== Set problem ==
Select every line of the items below that contains the word "width", and reproduce each such line in full.
++++++++
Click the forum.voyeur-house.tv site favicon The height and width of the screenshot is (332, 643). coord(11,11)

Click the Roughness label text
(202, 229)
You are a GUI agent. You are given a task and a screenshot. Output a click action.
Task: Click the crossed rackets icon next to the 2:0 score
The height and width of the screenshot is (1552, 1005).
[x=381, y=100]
++++++++
== Expected answer ==
Click the forum.voyeur-house.tv site favicon The height and width of the screenshot is (332, 643). coord(11,11)
The height and width of the screenshot is (1552, 1005).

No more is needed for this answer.